▼
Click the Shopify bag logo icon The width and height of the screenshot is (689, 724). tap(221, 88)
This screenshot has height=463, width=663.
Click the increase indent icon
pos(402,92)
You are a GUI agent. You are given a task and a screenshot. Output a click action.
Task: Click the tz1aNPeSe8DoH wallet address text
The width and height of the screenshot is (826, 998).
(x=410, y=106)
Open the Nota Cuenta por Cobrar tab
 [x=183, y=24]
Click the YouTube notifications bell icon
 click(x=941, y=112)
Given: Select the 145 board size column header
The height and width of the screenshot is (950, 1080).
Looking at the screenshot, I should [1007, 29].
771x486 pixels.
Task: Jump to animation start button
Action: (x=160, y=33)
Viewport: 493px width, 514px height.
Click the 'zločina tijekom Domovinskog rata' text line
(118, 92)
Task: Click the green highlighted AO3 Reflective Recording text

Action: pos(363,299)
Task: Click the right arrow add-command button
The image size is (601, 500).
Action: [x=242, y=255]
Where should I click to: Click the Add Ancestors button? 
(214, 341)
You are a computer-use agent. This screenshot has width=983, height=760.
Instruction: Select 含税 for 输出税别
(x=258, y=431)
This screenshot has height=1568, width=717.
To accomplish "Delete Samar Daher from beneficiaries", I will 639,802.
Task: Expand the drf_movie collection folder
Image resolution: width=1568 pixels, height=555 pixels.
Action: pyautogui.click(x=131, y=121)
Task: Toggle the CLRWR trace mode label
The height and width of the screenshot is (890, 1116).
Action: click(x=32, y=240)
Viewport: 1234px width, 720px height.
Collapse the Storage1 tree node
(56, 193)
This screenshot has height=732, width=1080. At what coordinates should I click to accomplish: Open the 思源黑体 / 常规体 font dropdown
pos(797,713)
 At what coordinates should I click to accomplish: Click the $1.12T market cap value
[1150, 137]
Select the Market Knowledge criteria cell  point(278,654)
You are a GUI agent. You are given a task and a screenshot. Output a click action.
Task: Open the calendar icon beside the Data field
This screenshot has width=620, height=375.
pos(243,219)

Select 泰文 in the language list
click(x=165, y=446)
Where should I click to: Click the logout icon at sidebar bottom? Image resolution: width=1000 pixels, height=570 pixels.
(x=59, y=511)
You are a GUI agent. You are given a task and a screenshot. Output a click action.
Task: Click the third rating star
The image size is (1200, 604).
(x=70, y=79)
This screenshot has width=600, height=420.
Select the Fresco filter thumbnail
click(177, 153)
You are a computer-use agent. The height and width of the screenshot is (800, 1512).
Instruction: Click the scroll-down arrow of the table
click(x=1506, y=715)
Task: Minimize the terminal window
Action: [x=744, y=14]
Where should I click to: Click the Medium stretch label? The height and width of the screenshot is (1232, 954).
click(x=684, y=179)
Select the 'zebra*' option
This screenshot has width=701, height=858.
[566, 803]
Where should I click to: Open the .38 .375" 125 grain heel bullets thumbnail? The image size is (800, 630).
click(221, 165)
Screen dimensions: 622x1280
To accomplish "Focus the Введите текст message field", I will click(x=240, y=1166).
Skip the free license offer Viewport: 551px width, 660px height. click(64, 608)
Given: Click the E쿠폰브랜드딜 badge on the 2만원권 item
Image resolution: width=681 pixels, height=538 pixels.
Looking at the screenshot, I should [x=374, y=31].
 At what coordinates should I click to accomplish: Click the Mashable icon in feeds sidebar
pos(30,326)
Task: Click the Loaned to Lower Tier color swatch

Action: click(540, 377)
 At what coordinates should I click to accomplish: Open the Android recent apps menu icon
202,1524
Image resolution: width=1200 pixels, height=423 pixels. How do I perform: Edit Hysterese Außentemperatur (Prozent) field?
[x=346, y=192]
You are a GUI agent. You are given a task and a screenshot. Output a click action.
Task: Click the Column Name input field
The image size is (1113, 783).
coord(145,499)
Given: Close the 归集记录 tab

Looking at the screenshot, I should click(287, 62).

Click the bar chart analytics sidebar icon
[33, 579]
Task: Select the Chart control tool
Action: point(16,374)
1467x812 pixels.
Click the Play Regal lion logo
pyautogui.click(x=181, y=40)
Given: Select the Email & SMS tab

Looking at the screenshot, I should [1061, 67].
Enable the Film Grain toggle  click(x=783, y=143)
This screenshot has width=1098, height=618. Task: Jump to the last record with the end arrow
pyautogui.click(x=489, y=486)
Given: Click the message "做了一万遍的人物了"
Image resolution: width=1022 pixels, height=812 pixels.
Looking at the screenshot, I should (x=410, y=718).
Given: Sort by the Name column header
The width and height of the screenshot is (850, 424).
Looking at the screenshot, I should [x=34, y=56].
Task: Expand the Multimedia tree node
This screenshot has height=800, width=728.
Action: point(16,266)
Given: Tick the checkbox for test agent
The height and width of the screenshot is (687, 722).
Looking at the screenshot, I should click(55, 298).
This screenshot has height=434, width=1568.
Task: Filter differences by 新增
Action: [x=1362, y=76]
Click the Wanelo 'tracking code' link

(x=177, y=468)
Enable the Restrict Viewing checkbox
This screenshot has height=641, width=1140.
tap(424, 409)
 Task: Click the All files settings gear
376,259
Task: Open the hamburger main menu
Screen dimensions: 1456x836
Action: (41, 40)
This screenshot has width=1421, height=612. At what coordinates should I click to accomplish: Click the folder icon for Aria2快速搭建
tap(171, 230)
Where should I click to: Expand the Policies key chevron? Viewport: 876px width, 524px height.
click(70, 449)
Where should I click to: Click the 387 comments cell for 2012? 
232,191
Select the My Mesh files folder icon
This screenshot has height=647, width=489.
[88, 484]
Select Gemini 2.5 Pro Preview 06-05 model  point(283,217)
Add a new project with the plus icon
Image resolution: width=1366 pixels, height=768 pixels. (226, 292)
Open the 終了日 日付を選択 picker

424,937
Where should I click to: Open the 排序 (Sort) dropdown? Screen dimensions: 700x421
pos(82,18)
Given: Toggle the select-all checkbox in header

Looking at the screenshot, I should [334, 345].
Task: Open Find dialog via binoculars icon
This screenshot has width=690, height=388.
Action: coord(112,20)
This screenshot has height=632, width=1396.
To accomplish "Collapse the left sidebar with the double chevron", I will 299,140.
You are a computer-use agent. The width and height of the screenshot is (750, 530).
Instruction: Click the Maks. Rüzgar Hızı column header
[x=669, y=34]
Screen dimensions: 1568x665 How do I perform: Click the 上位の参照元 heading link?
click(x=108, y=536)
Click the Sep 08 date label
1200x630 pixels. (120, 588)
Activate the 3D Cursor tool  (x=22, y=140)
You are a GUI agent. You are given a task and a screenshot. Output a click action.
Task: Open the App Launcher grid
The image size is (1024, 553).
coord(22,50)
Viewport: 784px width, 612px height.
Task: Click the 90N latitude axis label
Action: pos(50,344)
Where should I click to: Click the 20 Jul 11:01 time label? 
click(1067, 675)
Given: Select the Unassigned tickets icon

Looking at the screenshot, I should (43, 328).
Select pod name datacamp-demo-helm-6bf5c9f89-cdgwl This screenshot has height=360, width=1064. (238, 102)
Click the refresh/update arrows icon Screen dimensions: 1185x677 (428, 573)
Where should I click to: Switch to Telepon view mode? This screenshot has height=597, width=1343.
▲
_ABOUT THIS TASK_
Check all the records above and select each line where the string "will" is found.

_EXERCISE ANSWER_
To accomplish "Delete Samar Daher from beneficiaries", I will 639,802.
To accomplish "Focus the Введите текст message field", I will click(x=240, y=1166).
To accomplish "Collapse the left sidebar with the double chevron", I will 299,140.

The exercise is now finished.